One of the resolutions that made it to the floor was one dealing with violence against women. After a long debate (Manning intervened to ensure it passed) the convention passed a resolution stating that the party was opposed to violence against women. But before it was passed someone put forward an amendment to the effect that men engaging in such violence required punishment according to the law. It was overwhelmingly defeated. It was one thing to be against violence against women, it was quite something else to actually hold men accountable for their actions. After all, they might have had a good reason.

This is the sick and backward sentiment that Stephen Harper is playing to on the abortion issue. It is not just the protection of the fetus -- it is the determination by Reform Conservatives to put women in their place -- to deny them rights, to punish then for even thinking that they can exercise them. It is the politics of revenge -- punishing women for the rights they have exercised over the past 30 to 40 years. It reveals a visceral reaction to modernity, secularism and humanism.

Liberal ineptness has allowed Harper to successfully frame the abortion issue as one blaming the Liberals for re-introducing the debate -- an amazing accomplishment when you consider the deliberateness of the calculations Harper and his Christian lieutenants went through when deciding to unleash the issue on the country.

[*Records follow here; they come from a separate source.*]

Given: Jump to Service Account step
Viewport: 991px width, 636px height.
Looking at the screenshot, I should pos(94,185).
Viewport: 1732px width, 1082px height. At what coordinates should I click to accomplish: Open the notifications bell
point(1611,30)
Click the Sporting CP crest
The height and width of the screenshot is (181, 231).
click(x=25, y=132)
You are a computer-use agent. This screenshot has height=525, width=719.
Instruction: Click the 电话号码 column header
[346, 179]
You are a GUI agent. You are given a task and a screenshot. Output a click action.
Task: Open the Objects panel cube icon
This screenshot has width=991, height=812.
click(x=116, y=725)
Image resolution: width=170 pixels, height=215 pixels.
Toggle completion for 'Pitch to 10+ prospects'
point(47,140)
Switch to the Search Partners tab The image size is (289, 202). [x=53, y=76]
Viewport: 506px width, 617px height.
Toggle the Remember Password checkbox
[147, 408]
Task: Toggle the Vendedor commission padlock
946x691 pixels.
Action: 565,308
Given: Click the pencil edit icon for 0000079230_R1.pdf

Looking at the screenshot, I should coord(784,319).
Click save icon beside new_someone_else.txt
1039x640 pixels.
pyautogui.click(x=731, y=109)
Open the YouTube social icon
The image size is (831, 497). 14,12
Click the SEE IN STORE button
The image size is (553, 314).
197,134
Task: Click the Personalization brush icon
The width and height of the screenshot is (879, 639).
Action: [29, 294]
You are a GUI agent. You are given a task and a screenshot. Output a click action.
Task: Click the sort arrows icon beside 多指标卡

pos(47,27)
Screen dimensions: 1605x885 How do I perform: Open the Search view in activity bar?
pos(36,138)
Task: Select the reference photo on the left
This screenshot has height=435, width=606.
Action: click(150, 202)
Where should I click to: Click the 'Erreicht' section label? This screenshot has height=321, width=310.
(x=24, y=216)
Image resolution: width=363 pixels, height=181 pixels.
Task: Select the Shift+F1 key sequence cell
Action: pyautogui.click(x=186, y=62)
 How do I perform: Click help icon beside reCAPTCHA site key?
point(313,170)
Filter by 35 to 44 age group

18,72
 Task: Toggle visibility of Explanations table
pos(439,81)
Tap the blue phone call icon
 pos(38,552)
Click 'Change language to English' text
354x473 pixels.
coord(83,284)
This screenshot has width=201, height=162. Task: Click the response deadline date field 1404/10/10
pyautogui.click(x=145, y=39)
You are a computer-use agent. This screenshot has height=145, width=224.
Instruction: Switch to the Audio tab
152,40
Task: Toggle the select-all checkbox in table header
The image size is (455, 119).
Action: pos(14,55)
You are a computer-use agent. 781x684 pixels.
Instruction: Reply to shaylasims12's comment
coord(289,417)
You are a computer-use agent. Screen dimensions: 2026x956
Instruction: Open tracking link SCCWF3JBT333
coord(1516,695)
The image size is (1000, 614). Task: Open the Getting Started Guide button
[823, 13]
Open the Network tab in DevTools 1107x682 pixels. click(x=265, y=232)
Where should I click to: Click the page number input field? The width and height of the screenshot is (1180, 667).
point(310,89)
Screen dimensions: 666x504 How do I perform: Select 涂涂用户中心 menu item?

He continues to try to reintroduce the topic whenever he can. When he was doing a Q&A with 120 members of the G8/G20 National Youth Caucus he replied to a question re: excluding abortion from the maternal health initiative with this re-writing of history: "There are things that can be done, not controversial things, things that are not expensive. They can make a real significant difference in the lives of people around the world."

First, he was unable to name any of the "things" he referred to and his off-the-cuff announcement of a maternal health initiative is as vague the day it was revealed: no program, no budget, no plan. But the statement also reveals a deliberate attempt to get the abortion debate going again. By referring to the right to choose as "controversial" Harper was deliberately stating that as far as he is concerned the issue has not been settled.

But it has been settled -- long ago, by the government deciding to remove any mention of abortion in any legislation. It is simply a matter between a woman and her doctor.

And I have to wonder whether or not there was co-ordination between the PMO and Preston Manning's recent intervention on the issue. Manning, you may recall, got Conservative pollster Allan Greg to do a little manipulating to make it look as though Canadians actually opposed a woman's right to decide if she wants to give birth.

The poll "discovered" that 60 per cent of Canadians strongly agreed that abortion is morally wrong. But it did not ask whether people thought women should still have the right to decide. That question was posed a couple of weeks later by Ekos and that polling form revealed that nothing had changed regarding Canadians support of women's rights: 52 per cent of Canadians describe themselves as "pro-choice;" 27 per cent say they are "pro-life" -- numbers unchanged in ten years

As for excluding abortion in the government's initiative a Canadian Press-Harris Decima poll conducted in May found that 58 per cent of respondents oppose Mr. Harper's exclusion of abortion -- up from about 46 per cent in March.

What's the motivation here when Harper clearly knows these numbers and has no intention of introducing legislation to turn back the law? My guess is that he simply wants to energize his base -- get them agitated, more satisfied about the state of politics in the country, and writing more checks to the party that speaks for them. Another way of looking at it is through Harper's well-known strategy of identifying niche voting "markets" and going after them. In this case Harper, with Manning's help, wants to get the women-hating vote locked up. The 70,000 deaths caused each year in the world due to botched abortions is clearly not too high a price to pay for that voting block.